My six year old son just learned an important new word a few weeks ago. He was describing a woman who was visiting his school, saying she has "huge bras." Huge bras? How would he know, I asked. He made that gesture where both arms were extended in front of him chest high with his hands facing inward and curved. "Those are breasts," my nine year old daughter informed him sotto voce, "and you shouldn't be talking about them." I have replayed it in my mind dozens of times and it makes me guffaw repeatedly.
I learned a new word this week, and it's my favorite kind, British slang. I love trainers, puddings, being knackered and gobsmacked, and queues.
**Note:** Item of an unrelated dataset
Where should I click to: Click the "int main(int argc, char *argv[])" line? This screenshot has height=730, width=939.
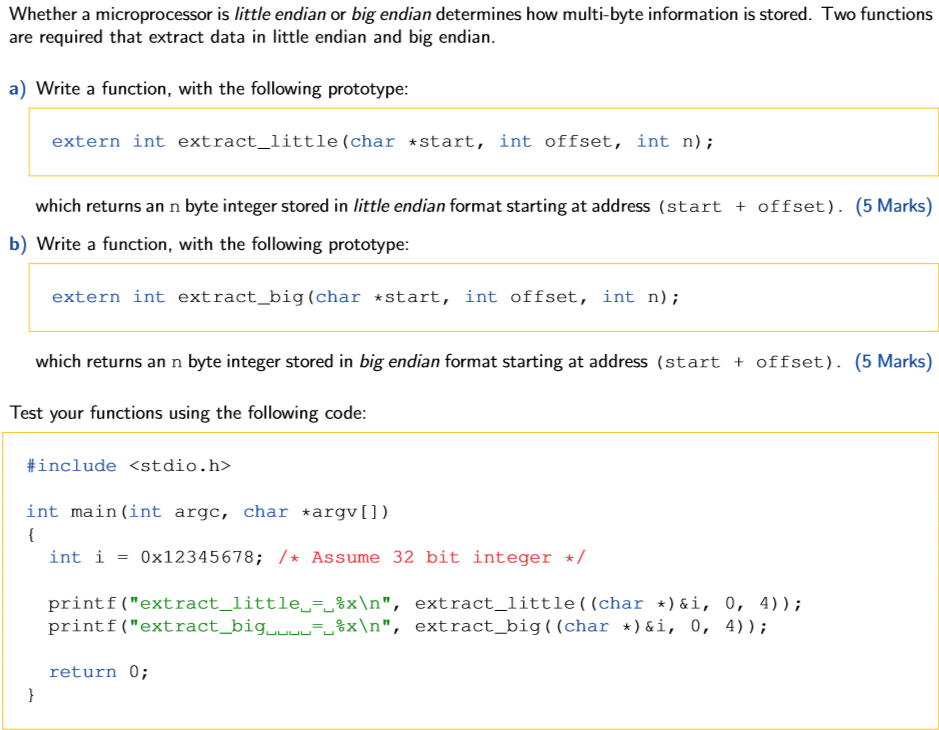point(208,512)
Actually, I think this one should be called Irish slang as I learned it from a neighbor who is from Ireland. We were both working as volunteers at our kids' field day. My lovely Irish neighbor told me she had been forced to drive home and change her shoes because her daughter insisted they were too "naff" to wear. I may not be a William Safire, but I could figure out that naff means uncool or tacky. I did, of course, look it up as soon as I arrived home to confirm that. I laughed out loud at this this one, delighted at a new word I can use to impress Madonna should we ever meet. Although I think she's a bit off the British since the split from Guy Ritchie. I also laughed because the story which introduced me to "naff" made me think of another brother of mine. If his kids ever told him his shoes were too naff to wear in front of their classmates, he would go home and return with the ugliest (naffest? naffiest?) footwear he could contrive, maybe tube socks with flip flops. This is a dad who calls his kids' school lunches their "lunch sacks" just to bug them, as in "Kids, don't forget to put your lunch sacks in your backpacks!" It gets an eye roll every time. Ah, words!


Anonymous said...

Perhaps you move in politer circles than your brother, or perhaps he has a more robust vocabulary.

A Lawyer Mom's Musings said...

Okay, now you've got me wildly speculating. What innocuous sounding word is actually a racial slur? And I know it's not niggardly. Come on. Do tell! Save me from my next cocktail party faux pas.